2回
2018/05 訪問
五感で魅せる鮨
オープン当初から気になっていたのに、ちょっと様子見をしていたらあれよあれよと言う間に予約が取れなくなってしまい、やっとのことで伺うことができた。
天本の鮨は五感に訴えかけてくる。
五感とは、視覚・聴覚・触覚・味覚・嗅覚を指す。
アイランドキッチンのような焼き台で鰹を藁焼きすると、パチパチと炎が上がり、香ばしい香りが漂う。
そしてとろける舌触りと、深い味わいに客は心を掴まれ
天本に魅せられてしまう。
ツマミから最後の卵焼きまで大きなストーリーの中で緩急つけながら的確に客の心を突いてくる仕掛けが散りばめてある。
これでは予約が取れないのも頷ける。
そう、五感で魅せる鮨、そんなお店。
2019/01/25 更新
東麻布は今日もしとしと雨。
不思議と雨が似合う町でもある。
約8ヶ月ぶりの天本。
今回も最初から最後まで拘った素材に仕事を施し、
客の五感を巧みに刺激しながら魅せていく。
のれそれから始まり、大将が今期一番と推す鰹はフワフワと柔らかでいてキッチリと赤身の美味さを蓄えている絶品。

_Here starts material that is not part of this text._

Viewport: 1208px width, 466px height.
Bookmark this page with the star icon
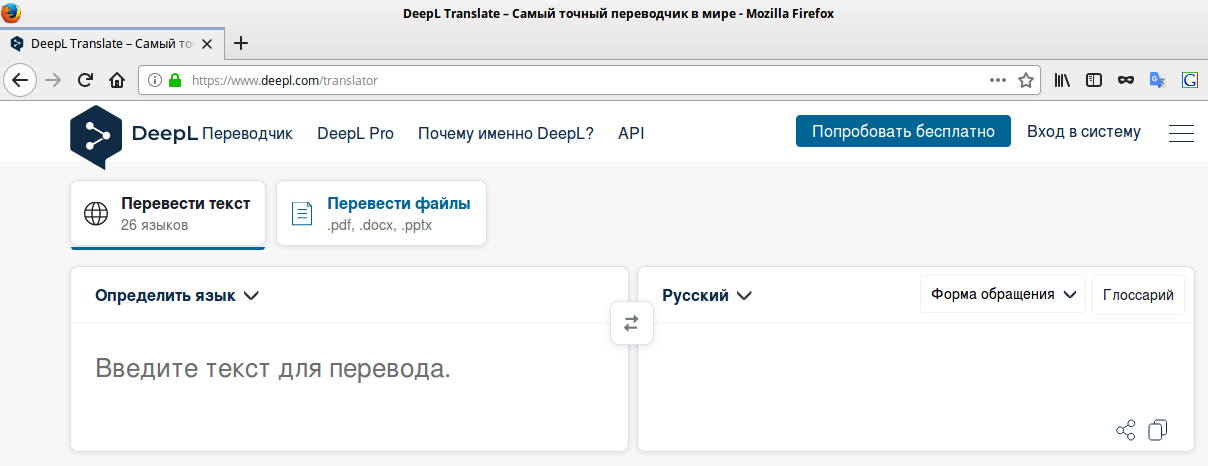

細魚の特に大きなものを閂と言うそうで、その握りは細魚にはない噛みごたえがある。春子鯛も小鰭も絶妙な締め具合で、口の中に広がる旨味は無限大だ。
そして東京湾で取れた最高級海苔で巻いた雲丹の手巻きには驚いた。口に入れた瞬間に海苔の風味が立ち上がって、雲丹の濃厚さに負けないインパクトを生む。
天本の鮨は視覚・聴覚・味覚・嗅覚・触覚の全てを使って楽しむ鮨だ。
そう、五感で魅せる鮨、そんなお店。